Schiaparelli illustration |
Mid twentieth-century fashion designers began to feature pockets as a design feature including a Molyneux houndstooth wool dress circa 1948. This dress has the “new look” slimmer belted waist offset by ornamental hip pockets emphasizing the silhouette. A fashion illustration for Schiaparelli’s “Cash and Carry” line reads “In Paris, these days, one goes oneself to market, one often bicycles, one needs pockets, one needs bicycle bloomers. Schiaparelli provides both on these two new suits — shown above at the famous marketplace, “Les Halles.” These pockets almost resemble saddle bags
Left — Claire McCardell dress photo by Louise Dahl Wolfe, Bonnie Cashin Raincoat with Trompe l’oeil design, 1960’s leather bags |
Form and function are also combined with stylish, large pocketed garments by Claire McCardell and Bonnie Cashin (who riffed off of the Schiaparelli line with her own “Cashin Carry”). Her sketch of one such 1969 coat with a “built-in” canvas/leather purse/pocket and trademark twist lock closure reads “Look ma, no hands! Let your coat carry your bag.”
Lower left – Schiaparelli illustration, center – Molyneux dress, right – Dior shoes and bag, Chanel 2.55 bag |
In the late twentieth century, the concept of the status bag that we know today offered opportunities for branding. A mid ’50’s Christian Dior evening set of floral silk handbag and shoes meant to match a particular ensemble from the collection sits next to an early ’60’s Chanel 2.55 black quilted, gold chained leather bag, advertised as a hands-free option, meant to go from day to evening with “practical versatility.”
Top left – Mary Ping, 2003, Hermes Kelly Bag 2000, Louis Vuitton Murakami Speedy bag 2003, The New Yorker Tote, Judith Leiber evening bags |
Other examples of status bags include the Hermes Kelly bag, the Louis Vuitton Marc Jacobs Murakami bag (2003) as well as three Judith Leiber jeweled minaudiere evening bags, the duck one calling to mind the Carrie Bradshaw unwanted “ugly duckling” bag gifted to her by Big. Branded unisex tote bags such as the one distributed by The New Yorker become ubiquitous on city streets.
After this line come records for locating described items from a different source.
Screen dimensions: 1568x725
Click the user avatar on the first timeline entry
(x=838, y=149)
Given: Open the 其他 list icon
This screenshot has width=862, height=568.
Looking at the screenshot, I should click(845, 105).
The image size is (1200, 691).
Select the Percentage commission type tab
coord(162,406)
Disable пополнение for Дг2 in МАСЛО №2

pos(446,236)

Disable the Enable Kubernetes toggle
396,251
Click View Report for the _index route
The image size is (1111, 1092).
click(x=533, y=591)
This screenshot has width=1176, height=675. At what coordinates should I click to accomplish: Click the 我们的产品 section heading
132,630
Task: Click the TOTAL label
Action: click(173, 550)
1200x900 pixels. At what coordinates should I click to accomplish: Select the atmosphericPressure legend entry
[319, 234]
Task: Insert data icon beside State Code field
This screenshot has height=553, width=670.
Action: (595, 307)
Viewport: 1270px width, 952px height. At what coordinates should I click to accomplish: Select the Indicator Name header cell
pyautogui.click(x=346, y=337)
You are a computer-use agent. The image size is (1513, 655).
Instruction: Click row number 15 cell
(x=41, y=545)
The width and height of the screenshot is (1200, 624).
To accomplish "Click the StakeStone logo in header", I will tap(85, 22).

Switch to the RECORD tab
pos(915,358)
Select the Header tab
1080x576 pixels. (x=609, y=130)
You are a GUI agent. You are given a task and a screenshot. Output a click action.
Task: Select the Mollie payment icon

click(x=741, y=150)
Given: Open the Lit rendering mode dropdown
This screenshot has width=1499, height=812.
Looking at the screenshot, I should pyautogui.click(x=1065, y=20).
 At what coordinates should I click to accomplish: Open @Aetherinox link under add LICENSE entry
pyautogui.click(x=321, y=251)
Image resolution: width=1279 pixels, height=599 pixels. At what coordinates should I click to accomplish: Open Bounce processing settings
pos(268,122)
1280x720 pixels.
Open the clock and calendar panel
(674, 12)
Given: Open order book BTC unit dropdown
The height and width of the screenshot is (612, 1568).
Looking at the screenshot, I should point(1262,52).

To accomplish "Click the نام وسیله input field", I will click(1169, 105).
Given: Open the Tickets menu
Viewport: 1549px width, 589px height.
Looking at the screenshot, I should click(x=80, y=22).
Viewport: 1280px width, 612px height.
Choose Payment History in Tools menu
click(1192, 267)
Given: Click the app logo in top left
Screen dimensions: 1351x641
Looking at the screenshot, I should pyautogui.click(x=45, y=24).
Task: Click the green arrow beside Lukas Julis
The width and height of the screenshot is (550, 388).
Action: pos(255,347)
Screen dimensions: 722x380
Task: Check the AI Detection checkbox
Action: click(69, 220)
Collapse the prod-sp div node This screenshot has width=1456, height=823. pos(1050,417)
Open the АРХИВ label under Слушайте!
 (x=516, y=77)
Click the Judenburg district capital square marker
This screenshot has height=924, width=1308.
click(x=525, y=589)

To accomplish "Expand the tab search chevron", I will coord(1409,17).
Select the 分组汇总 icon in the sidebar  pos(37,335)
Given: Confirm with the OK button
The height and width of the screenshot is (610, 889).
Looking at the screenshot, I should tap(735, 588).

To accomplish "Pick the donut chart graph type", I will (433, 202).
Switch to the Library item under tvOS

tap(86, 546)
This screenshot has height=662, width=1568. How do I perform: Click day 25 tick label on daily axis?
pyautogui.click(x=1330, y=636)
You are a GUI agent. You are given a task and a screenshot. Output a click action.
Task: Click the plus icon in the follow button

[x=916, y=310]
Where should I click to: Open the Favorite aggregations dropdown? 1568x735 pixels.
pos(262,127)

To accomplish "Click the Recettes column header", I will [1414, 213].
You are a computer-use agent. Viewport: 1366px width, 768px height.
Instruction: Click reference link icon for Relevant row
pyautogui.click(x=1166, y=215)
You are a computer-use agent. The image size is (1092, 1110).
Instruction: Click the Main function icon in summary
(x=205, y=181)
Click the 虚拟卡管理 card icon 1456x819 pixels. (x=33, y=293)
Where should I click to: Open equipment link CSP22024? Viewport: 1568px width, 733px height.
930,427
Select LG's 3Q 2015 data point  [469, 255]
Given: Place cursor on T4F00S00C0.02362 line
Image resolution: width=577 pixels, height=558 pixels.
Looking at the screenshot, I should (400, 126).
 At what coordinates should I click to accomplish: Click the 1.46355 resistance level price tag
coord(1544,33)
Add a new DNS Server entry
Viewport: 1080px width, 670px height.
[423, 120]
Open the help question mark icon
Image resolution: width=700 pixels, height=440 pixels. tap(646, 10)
Bill Blass black cashmere evening dress, fall 1986 |
The exhibition ends with two examples of garments deriving their impact through pockets — a man’s Versace Versus suit with a military look (1993) and a stunning 1986 Bill Blass black cashmere turtleneck dress — completely unembellished except for the elaborate jeweled pockets — an enduring style recalling the embroidered pocket flaps from eighteenth-century menswear.